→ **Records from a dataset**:
Segment Open

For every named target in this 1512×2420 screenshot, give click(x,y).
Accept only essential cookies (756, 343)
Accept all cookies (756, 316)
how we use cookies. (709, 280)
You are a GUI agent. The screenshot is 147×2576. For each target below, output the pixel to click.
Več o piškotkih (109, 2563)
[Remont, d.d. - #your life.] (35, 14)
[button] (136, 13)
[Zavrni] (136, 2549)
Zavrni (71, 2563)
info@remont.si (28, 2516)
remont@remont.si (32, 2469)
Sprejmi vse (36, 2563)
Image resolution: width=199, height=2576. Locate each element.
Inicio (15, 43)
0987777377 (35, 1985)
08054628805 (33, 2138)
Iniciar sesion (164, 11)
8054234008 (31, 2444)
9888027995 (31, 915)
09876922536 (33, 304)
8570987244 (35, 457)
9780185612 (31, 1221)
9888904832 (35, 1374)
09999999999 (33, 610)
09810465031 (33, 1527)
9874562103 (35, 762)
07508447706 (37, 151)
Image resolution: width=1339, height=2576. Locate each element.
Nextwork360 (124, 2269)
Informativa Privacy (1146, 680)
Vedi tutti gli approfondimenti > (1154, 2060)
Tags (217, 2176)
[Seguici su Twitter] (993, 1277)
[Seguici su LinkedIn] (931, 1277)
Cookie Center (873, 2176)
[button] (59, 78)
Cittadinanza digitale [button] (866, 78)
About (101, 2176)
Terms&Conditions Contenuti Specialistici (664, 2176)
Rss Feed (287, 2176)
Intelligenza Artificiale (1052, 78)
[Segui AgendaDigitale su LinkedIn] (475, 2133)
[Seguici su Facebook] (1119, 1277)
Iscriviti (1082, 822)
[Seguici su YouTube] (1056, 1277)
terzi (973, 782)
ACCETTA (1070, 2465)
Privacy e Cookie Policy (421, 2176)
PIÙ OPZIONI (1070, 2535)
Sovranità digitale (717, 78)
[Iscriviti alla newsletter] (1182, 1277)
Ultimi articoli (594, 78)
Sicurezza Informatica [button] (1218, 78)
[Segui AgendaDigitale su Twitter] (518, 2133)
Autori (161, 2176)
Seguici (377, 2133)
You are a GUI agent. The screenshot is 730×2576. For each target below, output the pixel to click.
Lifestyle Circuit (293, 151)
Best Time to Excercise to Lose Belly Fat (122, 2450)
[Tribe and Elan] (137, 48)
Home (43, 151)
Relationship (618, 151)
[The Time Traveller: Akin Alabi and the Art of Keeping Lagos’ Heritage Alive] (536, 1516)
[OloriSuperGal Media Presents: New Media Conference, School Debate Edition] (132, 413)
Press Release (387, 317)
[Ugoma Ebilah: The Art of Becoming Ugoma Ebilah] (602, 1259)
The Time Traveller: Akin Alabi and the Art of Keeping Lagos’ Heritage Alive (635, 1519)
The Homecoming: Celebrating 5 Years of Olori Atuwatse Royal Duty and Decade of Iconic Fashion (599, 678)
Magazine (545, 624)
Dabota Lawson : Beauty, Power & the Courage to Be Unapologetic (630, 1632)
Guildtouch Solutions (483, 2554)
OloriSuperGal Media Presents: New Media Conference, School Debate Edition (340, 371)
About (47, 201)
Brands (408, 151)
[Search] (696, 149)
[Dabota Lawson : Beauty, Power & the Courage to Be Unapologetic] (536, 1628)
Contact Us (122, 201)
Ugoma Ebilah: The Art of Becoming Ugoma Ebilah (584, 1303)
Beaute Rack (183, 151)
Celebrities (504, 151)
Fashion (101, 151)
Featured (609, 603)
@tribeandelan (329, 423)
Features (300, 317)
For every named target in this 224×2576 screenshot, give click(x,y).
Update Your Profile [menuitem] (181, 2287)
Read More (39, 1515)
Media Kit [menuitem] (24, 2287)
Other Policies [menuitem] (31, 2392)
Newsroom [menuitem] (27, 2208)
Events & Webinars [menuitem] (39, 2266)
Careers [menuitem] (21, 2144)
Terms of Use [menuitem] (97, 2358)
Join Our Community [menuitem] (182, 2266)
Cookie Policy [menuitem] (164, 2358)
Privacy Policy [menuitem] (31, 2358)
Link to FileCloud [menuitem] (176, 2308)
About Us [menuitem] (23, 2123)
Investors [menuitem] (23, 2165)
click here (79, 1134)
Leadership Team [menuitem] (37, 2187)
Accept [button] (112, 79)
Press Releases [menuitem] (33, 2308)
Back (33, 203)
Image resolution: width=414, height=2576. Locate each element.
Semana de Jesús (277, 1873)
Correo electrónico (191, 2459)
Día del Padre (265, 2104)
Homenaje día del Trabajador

Segment Closed

→ **Your task**: Retype all of the records so that every line matches the original exactly.

→ **Solution for this task**:
For every named target in this 1512×2420 screenshot, give click(x,y).
Accept only essential cookies (756, 343)
Accept all cookies (756, 316)
how we use cookies. (709, 280)
You are a GUI agent. The screenshot is 147×2576. For each target below, output the pixel to click.
Več o piškotkih (109, 2563)
[Remont, d.d. - #your life.] (35, 14)
[button] (136, 13)
[Zavrni] (136, 2549)
Zavrni (71, 2563)
info@remont.si (28, 2516)
remont@remont.si (32, 2469)
Sprejmi vse (36, 2563)
Image resolution: width=199, height=2576. Locate each element.
Inicio (15, 43)
0987777377 (35, 1985)
08054628805 (33, 2138)
Iniciar sesion (164, 11)
8054234008 (31, 2444)
9888027995 (31, 915)
09876922536 (33, 304)
8570987244 (35, 457)
9780185612 (31, 1221)
9888904832 (35, 1374)
09999999999 (33, 610)
09810465031 (33, 1527)
9874562103 (35, 762)
07508447706 (37, 151)
Image resolution: width=1339, height=2576. Locate each element.
Nextwork360 (124, 2269)
Informativa Privacy (1146, 680)
Vedi tutti gli approfondimenti > (1154, 2060)
Tags (217, 2176)
[Seguici su Twitter] (993, 1277)
[Seguici su LinkedIn] (931, 1277)
Cookie Center (873, 2176)
[button] (59, 78)
Cittadinanza digitale [button] (866, 78)
About (101, 2176)
Terms&Conditions Contenuti Specialistici (664, 2176)
Rss Feed (287, 2176)
Intelligenza Artificiale (1052, 78)
[Segui AgendaDigitale su LinkedIn] (475, 2133)
[Seguici su Facebook] (1119, 1277)
Iscriviti (1082, 822)
[Seguici su YouTube] (1056, 1277)
terzi (973, 782)
ACCETTA (1070, 2465)
Privacy e Cookie Policy (421, 2176)
PIÙ OPZIONI (1070, 2535)
Sovranità digitale (717, 78)
[Iscriviti alla newsletter] (1182, 1277)
Ultimi articoli (594, 78)
Sicurezza Informatica [button] (1218, 78)
[Segui AgendaDigitale su Twitter] (518, 2133)
Autori (161, 2176)
Seguici (377, 2133)
You are a GUI agent. The screenshot is 730×2576. For each target below, output the pixel to click.
Lifestyle Circuit (293, 151)
Best Time to Excercise to Lose Belly Fat (122, 2450)
[Tribe and Elan] (137, 48)
Home (43, 151)
Relationship (618, 151)
[The Time Traveller: Akin Alabi and the Art of Keeping Lagos’ Heritage Alive] (536, 1516)
[OloriSuperGal Media Presents: New Media Conference, School Debate Edition] (132, 413)
Press Release (387, 317)
[Ugoma Ebilah: The Art of Becoming Ugoma Ebilah] (602, 1259)
The Time Traveller: Akin Alabi and the Art of Keeping Lagos’ Heritage Alive (635, 1519)
The Homecoming: Celebrating 5 Years of Olori Atuwatse Royal Duty and Decade of Iconic Fashion (599, 678)
Magazine (545, 624)
Dabota Lawson : Beauty, Power & the Courage to Be Unapologetic (630, 1632)
Guildtouch Solutions (483, 2554)
OloriSuperGal Media Presents: New Media Conference, School Debate Edition (340, 371)
About (47, 201)
Brands (408, 151)
[Search] (696, 149)
[Dabota Lawson : Beauty, Power & the Courage to Be Unapologetic] (536, 1628)
Contact Us (122, 201)
Ugoma Ebilah: The Art of Becoming Ugoma Ebilah (584, 1303)
Beaute Rack (183, 151)
Celebrities (504, 151)
Fashion (101, 151)
Featured (609, 603)
@tribeandelan (329, 423)
Features (300, 317)
For every named target in this 224×2576 screenshot, give click(x,y).
Update Your Profile [menuitem] (181, 2287)
Read More (39, 1515)
Media Kit [menuitem] (24, 2287)
Other Policies [menuitem] (31, 2392)
Newsroom [menuitem] (27, 2208)
Events & Webinars [menuitem] (39, 2266)
Careers [menuitem] (21, 2144)
Terms of Use [menuitem] (97, 2358)
Join Our Community [menuitem] (182, 2266)
Cookie Policy [menuitem] (164, 2358)
Privacy Policy [menuitem] (31, 2358)
Link to FileCloud [menuitem] (176, 2308)
About Us [menuitem] (23, 2123)
Investors [menuitem] (23, 2165)
click here (79, 1134)
Leadership Team [menuitem] (37, 2187)
Accept [button] (112, 79)
Press Releases [menuitem] (33, 2308)
Back (33, 203)
Image resolution: width=414, height=2576. Locate each element.
Semana de Jesús (277, 1873)
Correo electrónico (191, 2459)
Día del Padre (265, 2104)
Homenaje día del Trabajador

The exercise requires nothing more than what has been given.